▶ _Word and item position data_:
•••••

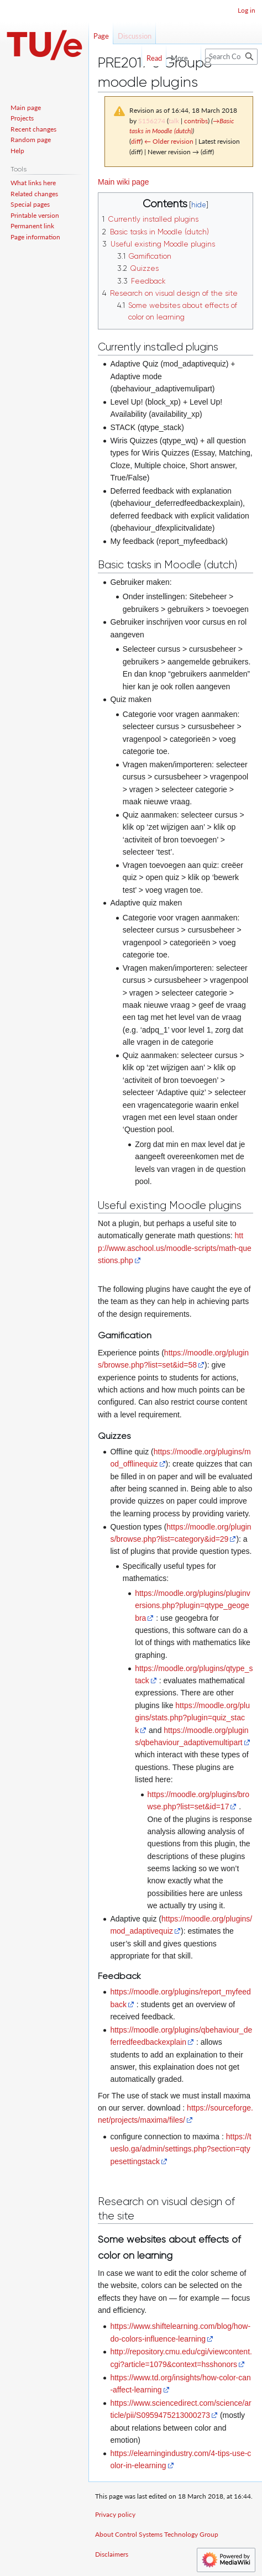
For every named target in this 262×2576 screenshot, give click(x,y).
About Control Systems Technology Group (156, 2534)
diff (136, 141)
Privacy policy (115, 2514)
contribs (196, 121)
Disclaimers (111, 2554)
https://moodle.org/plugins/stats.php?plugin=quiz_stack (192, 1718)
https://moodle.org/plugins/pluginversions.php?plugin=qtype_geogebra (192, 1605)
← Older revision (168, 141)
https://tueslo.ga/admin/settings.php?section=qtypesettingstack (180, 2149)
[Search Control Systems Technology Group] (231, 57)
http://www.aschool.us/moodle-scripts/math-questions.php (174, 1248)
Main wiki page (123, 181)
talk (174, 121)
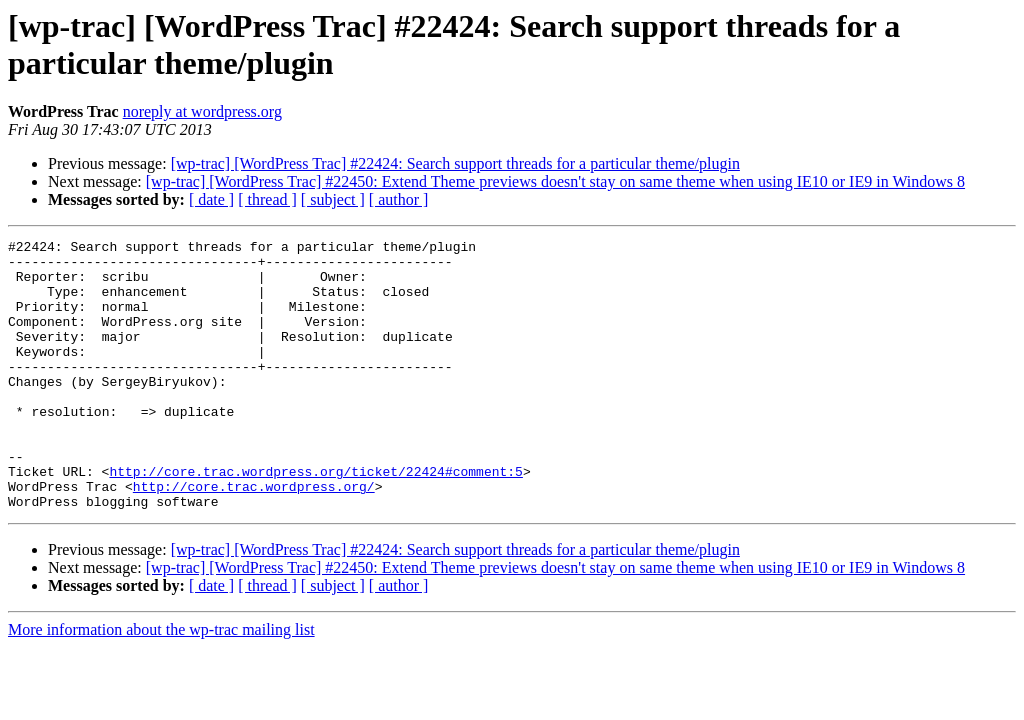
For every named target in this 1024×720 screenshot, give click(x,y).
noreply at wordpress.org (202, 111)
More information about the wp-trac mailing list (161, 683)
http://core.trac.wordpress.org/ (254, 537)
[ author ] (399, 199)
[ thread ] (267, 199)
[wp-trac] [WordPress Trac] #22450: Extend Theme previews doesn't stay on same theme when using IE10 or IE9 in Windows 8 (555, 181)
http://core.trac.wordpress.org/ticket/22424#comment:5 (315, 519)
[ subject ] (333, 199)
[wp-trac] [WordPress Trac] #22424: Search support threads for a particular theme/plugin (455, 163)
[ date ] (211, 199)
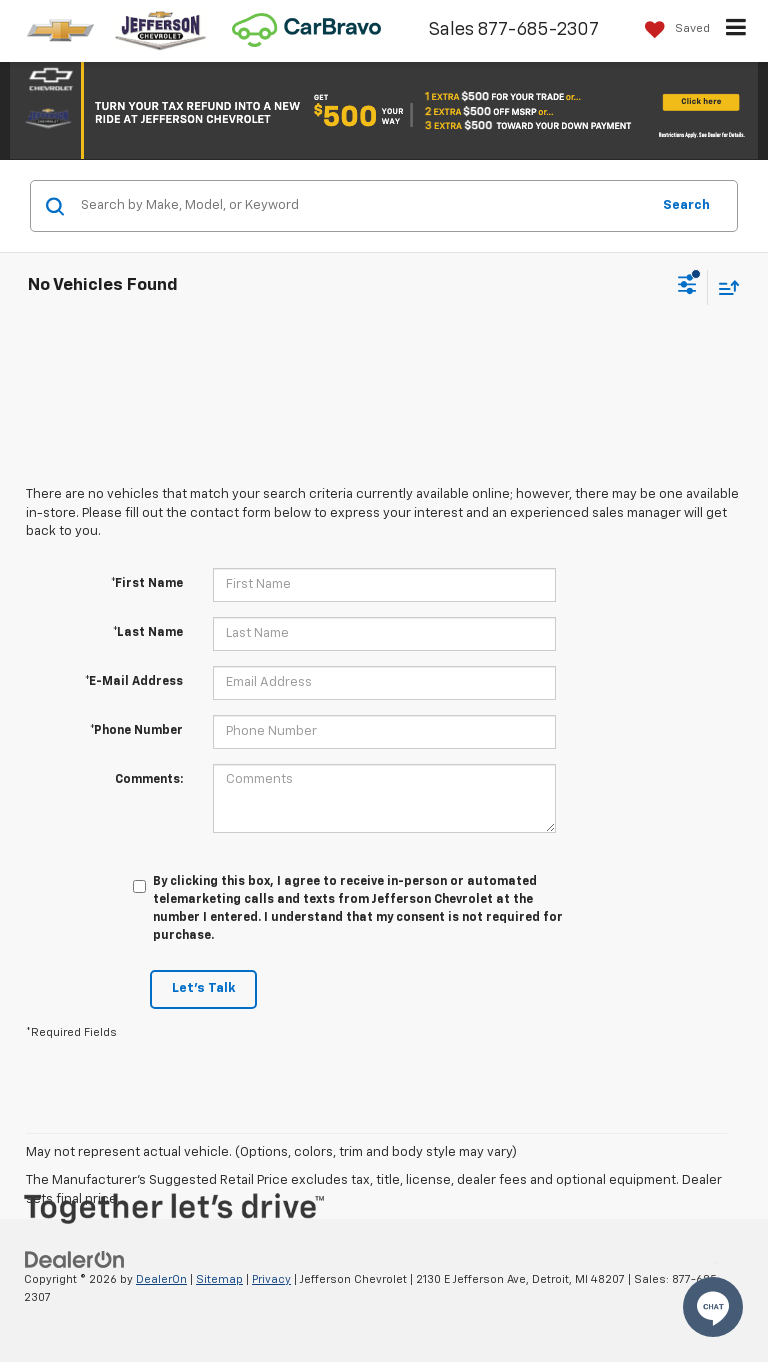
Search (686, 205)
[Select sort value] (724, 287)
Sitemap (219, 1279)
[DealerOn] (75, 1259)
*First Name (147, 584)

•••••

▶ _Instructions to follow_:
Gather every line above that contains the string "core", matching its case exactly.

▶ _Answer to this problem_:
http://core.trac.wordpress.org/ (254, 537)
http://core.trac.wordpress.org/ticket/22424#comment:5 (315, 519)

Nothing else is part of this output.